** Begin Source document **

Hello all,
My setup:
- Flume 1.4
- CDH 4.2.2 (2.0.0-cdh4.2.2)
I am testing a simple flume setup with a Sequence Generator Source, a File
Channel, and an HDFS Sink (see my flume.conf below). This configuration works
as expected until I reboot the cluster’s NameNode or until I restart the HDFS
service on the cluster. At this point, it appears that the Flume Agent cannot
reconnect to HDFS and must be manually restarted. Since this is not an uncommon
occurrence in our production cluster, it is important that Flume is able to
reconnect gracefully without any manual intervention.
So, how do we fix this HDFS reconnection issue?

** End Source document **
** Begin Data provided **

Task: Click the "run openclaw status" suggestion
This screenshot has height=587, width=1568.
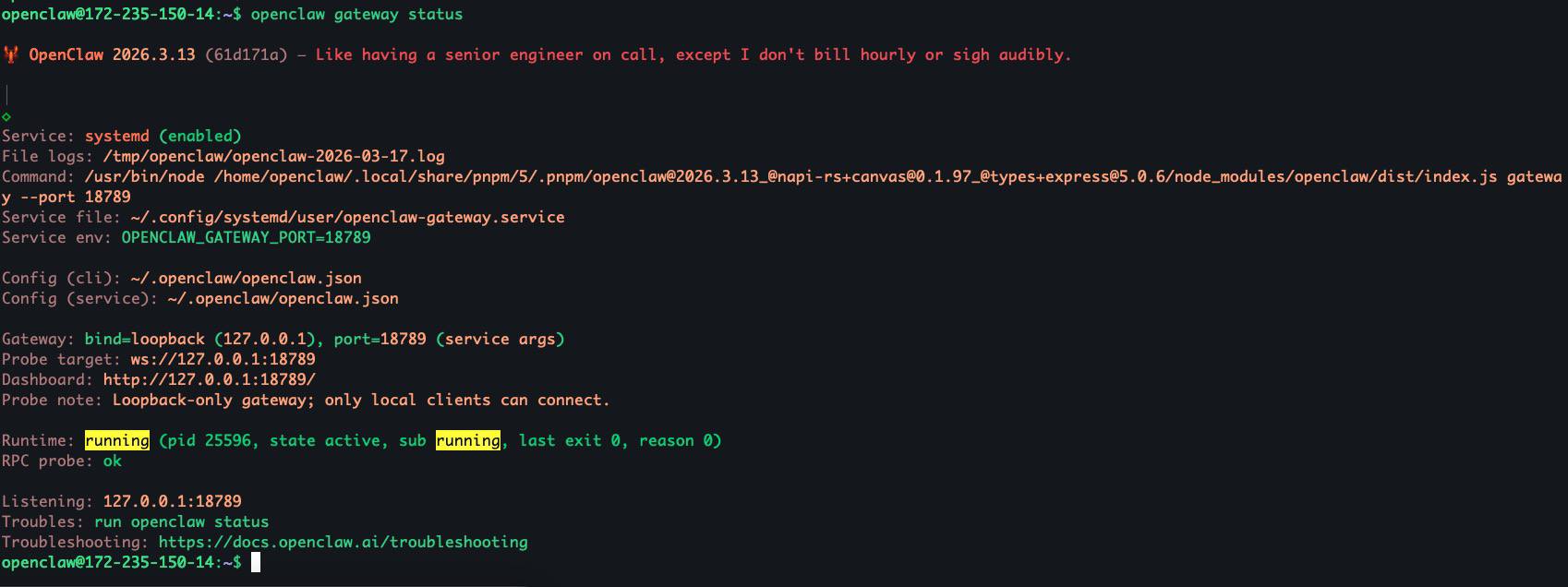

** End Data provided **
** Begin Data provided **

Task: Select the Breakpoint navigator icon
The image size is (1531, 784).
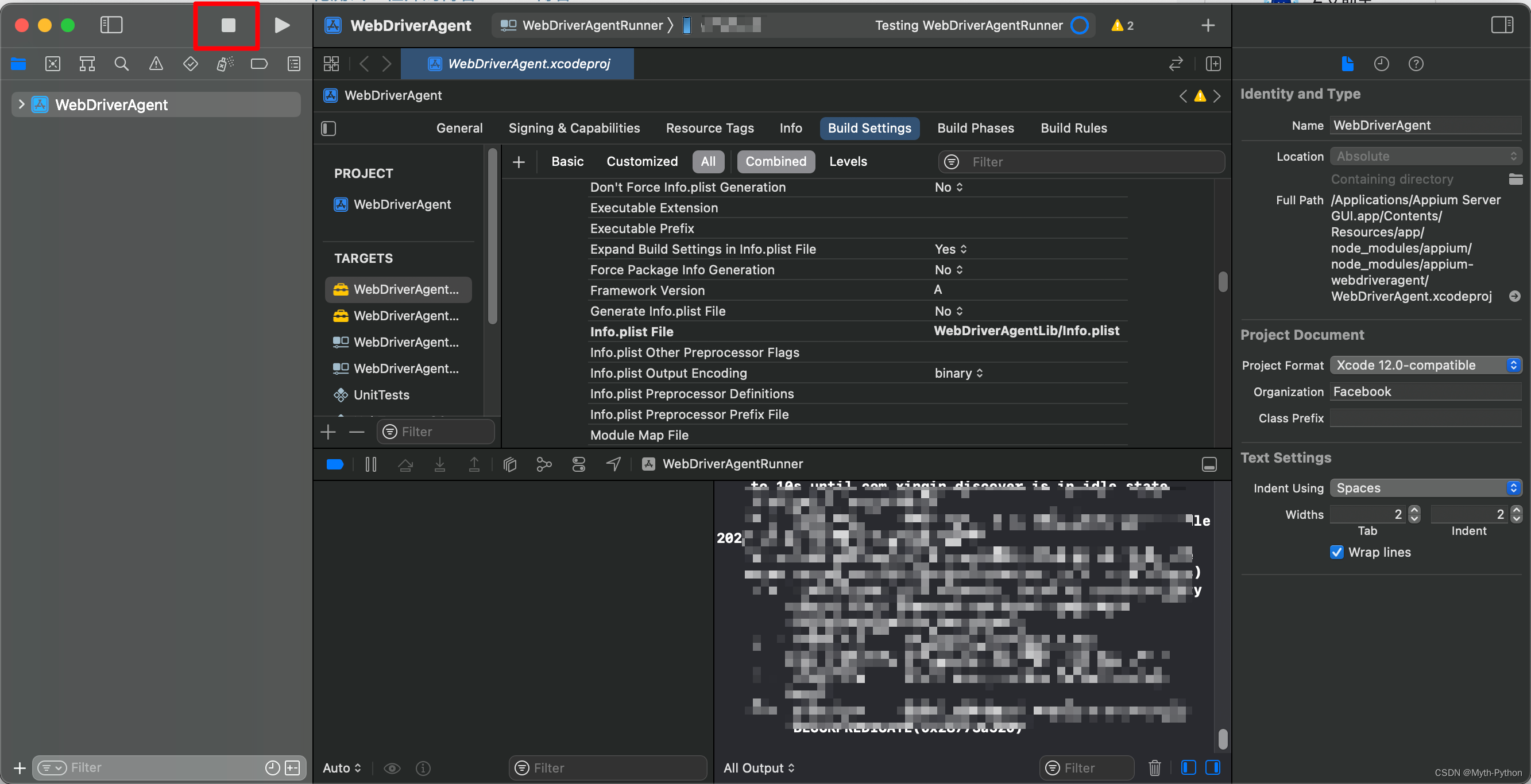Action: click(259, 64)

** End Data provided **

Instructions:
(1) In the Flume reconnection post, rewrite the paragraph beginning "I am testing a simple flume setup" as a short bulleted list that keeps its main facts.
(2) Collect every line of the records that contains the word "Task".

Worked solutions:
(1)
- Test setup: a Sequence Generator Source, a File Channel, and an HDFS Sink.
- It works as expected until the cluster's NameNode is rebooted or the HDFS service is restarted.
- After that, the Flume Agent seems unable to reconnect to HDFS and must be restarted manually.
- This happens often in the production cluster, so Flume needs to reconnect gracefully without manual intervention.

(2)
Task: Click the "run openclaw status" suggestion
Task: Select the Breakpoint navigator icon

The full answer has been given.